**WHAT YOU SHOULD DO:** Please turn the items below into a numbered list, leaving out every blank line.
* START *
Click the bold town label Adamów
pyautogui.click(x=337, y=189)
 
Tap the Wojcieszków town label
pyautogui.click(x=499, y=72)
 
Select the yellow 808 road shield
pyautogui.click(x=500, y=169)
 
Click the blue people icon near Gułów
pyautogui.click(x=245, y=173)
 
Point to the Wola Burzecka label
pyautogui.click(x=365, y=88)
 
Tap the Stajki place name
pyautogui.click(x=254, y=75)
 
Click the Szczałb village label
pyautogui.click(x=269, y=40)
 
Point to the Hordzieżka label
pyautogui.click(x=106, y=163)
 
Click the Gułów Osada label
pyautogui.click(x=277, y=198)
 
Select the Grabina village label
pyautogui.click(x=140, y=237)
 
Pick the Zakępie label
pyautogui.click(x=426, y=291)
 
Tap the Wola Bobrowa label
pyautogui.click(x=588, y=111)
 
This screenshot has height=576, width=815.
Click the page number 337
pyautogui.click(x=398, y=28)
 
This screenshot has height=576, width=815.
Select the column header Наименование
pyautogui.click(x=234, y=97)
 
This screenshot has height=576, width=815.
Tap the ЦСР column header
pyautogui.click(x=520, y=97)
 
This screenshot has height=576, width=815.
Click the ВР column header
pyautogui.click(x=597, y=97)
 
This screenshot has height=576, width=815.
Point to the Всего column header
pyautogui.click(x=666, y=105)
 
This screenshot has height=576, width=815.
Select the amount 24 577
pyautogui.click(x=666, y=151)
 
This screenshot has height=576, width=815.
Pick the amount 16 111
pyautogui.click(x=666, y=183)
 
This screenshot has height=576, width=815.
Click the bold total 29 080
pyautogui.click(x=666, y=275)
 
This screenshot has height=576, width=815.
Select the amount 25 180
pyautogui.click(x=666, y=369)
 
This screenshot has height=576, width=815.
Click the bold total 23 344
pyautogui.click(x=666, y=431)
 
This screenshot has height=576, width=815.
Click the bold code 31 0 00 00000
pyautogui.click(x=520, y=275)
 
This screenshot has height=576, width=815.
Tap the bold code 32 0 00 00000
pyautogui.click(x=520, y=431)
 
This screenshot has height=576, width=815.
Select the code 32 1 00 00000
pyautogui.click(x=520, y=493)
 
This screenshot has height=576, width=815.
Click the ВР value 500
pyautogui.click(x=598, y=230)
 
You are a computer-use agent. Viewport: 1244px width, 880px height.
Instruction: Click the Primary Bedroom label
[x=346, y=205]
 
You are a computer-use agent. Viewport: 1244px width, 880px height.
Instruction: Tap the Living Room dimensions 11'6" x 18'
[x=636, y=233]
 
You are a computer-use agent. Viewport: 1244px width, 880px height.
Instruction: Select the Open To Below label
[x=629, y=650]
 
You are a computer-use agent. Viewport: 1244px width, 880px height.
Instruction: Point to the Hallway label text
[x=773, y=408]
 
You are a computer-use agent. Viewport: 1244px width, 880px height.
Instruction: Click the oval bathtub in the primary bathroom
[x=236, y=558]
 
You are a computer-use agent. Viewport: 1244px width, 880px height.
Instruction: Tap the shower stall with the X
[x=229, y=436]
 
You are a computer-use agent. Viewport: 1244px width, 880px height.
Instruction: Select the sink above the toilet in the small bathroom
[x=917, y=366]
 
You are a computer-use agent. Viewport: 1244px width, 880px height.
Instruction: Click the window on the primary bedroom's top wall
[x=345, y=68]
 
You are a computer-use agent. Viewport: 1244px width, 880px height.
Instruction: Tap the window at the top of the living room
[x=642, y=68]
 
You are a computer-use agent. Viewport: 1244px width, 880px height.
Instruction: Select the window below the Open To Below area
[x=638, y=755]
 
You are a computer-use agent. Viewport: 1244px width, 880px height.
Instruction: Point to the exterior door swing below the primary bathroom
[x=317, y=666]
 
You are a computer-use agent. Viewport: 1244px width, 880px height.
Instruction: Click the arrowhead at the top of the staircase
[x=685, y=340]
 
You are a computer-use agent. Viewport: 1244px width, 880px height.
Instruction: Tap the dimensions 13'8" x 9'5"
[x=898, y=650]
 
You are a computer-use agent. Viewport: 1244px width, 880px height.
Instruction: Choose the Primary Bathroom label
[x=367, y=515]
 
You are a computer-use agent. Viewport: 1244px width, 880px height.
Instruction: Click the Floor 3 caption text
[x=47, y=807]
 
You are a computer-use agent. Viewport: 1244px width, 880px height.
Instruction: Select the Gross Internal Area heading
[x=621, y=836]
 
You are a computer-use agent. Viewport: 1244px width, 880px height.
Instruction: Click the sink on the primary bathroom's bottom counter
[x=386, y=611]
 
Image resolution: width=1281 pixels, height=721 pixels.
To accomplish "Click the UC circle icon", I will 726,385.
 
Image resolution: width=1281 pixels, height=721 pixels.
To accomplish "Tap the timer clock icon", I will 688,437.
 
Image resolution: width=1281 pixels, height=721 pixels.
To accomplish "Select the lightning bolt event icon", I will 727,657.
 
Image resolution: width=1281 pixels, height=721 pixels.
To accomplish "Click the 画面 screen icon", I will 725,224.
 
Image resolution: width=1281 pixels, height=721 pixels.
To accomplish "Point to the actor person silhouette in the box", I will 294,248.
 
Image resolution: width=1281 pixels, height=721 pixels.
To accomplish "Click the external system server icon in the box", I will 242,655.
* END *
**RESPONSE TO THIS EXERCISE:**
1. Click the bold town label Adamów
2. pyautogui.click(x=337, y=189)
3. Tap the Wojcieszków town label
4. pyautogui.click(x=499, y=72)
5. Select the yellow 808 road shield
6. pyautogui.click(x=500, y=169)
7. Click the blue people icon near Gułów
8. pyautogui.click(x=245, y=173)
9. Point to the Wola Burzecka label
10. pyautogui.click(x=365, y=88)
11. Tap the Stajki place name
12. pyautogui.click(x=254, y=75)
13. Click the Szczałb village label
14. pyautogui.click(x=269, y=40)
15. Point to the Hordzieżka label
16. pyautogui.click(x=106, y=163)
17. Click the Gułów Osada label
18. pyautogui.click(x=277, y=198)
19. Select the Grabina village label
20. pyautogui.click(x=140, y=237)
21. Pick the Zakępie label
22. pyautogui.click(x=426, y=291)
23. Tap the Wola Bobrowa label
24. pyautogui.click(x=588, y=111)
25. This screenshot has height=576, width=815.
26. Click the page number 337
27. pyautogui.click(x=398, y=28)
28. This screenshot has height=576, width=815.
29. Select the column header Наименование
30. pyautogui.click(x=234, y=97)
31. This screenshot has height=576, width=815.
32. Tap the ЦСР column header
33. pyautogui.click(x=520, y=97)
34. This screenshot has height=576, width=815.
35. Click the ВР column header
36. pyautogui.click(x=597, y=97)
37. This screenshot has height=576, width=815.
38. Point to the Всего column header
39. pyautogui.click(x=666, y=105)
40. This screenshot has height=576, width=815.
41. Select the amount 24 577
42. pyautogui.click(x=666, y=151)
43. This screenshot has height=576, width=815.
44. Pick the amount 16 111
45. pyautogui.click(x=666, y=183)
46. This screenshot has height=576, width=815.
47. Click the bold total 29 080
48. pyautogui.click(x=666, y=275)
49. This screenshot has height=576, width=815.
50. Select the amount 25 180
51. pyautogui.click(x=666, y=369)
52. This screenshot has height=576, width=815.
53. Click the bold total 23 344
54. pyautogui.click(x=666, y=431)
55. This screenshot has height=576, width=815.
56. Click the bold code 31 0 00 00000
57. pyautogui.click(x=520, y=275)
58. This screenshot has height=576, width=815.
59. Tap the bold code 32 0 00 00000
60. pyautogui.click(x=520, y=431)
61. This screenshot has height=576, width=815.
62. Select the code 32 1 00 00000
63. pyautogui.click(x=520, y=493)
64. This screenshot has height=576, width=815.
65. Click the ВР value 500
66. pyautogui.click(x=598, y=230)
67. You are a computer-use agent. Viewport: 1244px width, 880px height.
68. Instruction: Click the Primary Bedroom label
69. [x=346, y=205]
70. You are a computer-use agent. Viewport: 1244px width, 880px height.
71. Instruction: Tap the Living Room dimensions 11'6" x 18'
72. [x=636, y=233]
73. You are a computer-use agent. Viewport: 1244px width, 880px height.
74. Instruction: Select the Open To Below label
75. [x=629, y=650]
76. You are a computer-use agent. Viewport: 1244px width, 880px height.
77. Instruction: Point to the Hallway label text
78. [x=773, y=408]
79. You are a computer-use agent. Viewport: 1244px width, 880px height.
80. Instruction: Click the oval bathtub in the primary bathroom
81. [x=236, y=558]
82. You are a computer-use agent. Viewport: 1244px width, 880px height.
83. Instruction: Tap the shower stall with the X
84. [x=229, y=436]
85. You are a computer-use agent. Viewport: 1244px width, 880px height.
86. Instruction: Select the sink above the toilet in the small bathroom
87. [x=917, y=366]
88. You are a computer-use agent. Viewport: 1244px width, 880px height.
89. Instruction: Click the window on the primary bedroom's top wall
90. [x=345, y=68]
91. You are a computer-use agent. Viewport: 1244px width, 880px height.
92. Instruction: Tap the window at the top of the living room
93. [x=642, y=68]
94. You are a computer-use agent. Viewport: 1244px width, 880px height.
95. Instruction: Select the window below the Open To Below area
96. [x=638, y=755]
97. You are a computer-use agent. Viewport: 1244px width, 880px height.
98. Instruction: Point to the exterior door swing below the primary bathroom
99. [x=317, y=666]
100. You are a computer-use agent. Viewport: 1244px width, 880px height.
101. Instruction: Click the arrowhead at the top of the staircase
102. [x=685, y=340]
103. You are a computer-use agent. Viewport: 1244px width, 880px height.
104. Instruction: Tap the dimensions 13'8" x 9'5"
105. [x=898, y=650]
106. You are a computer-use agent. Viewport: 1244px width, 880px height.
107. Instruction: Choose the Primary Bathroom label
108. [x=367, y=515]
109. You are a computer-use agent. Viewport: 1244px width, 880px height.
110. Instruction: Click the Floor 3 caption text
111. [x=47, y=807]
112. You are a computer-use agent. Viewport: 1244px width, 880px height.
113. Instruction: Select the Gross Internal Area heading
114. [x=621, y=836]
115. You are a computer-use agent. Viewport: 1244px width, 880px height.
116. Instruction: Click the sink on the primary bathroom's bottom counter
117. [x=386, y=611]
118. Image resolution: width=1281 pixels, height=721 pixels.
119. To accomplish "Click the UC circle icon", I will 726,385.
120. Image resolution: width=1281 pixels, height=721 pixels.
121. To accomplish "Tap the timer clock icon", I will 688,437.
122. Image resolution: width=1281 pixels, height=721 pixels.
123. To accomplish "Select the lightning bolt event icon", I will 727,657.
124. Image resolution: width=1281 pixels, height=721 pixels.
125. To accomplish "Click the 画面 screen icon", I will 725,224.
126. Image resolution: width=1281 pixels, height=721 pixels.
127. To accomplish "Point to the actor person silhouette in the box", I will 294,248.
128. Image resolution: width=1281 pixels, height=721 pixels.
129. To accomplish "Click the external system server icon in the box", I will 242,655.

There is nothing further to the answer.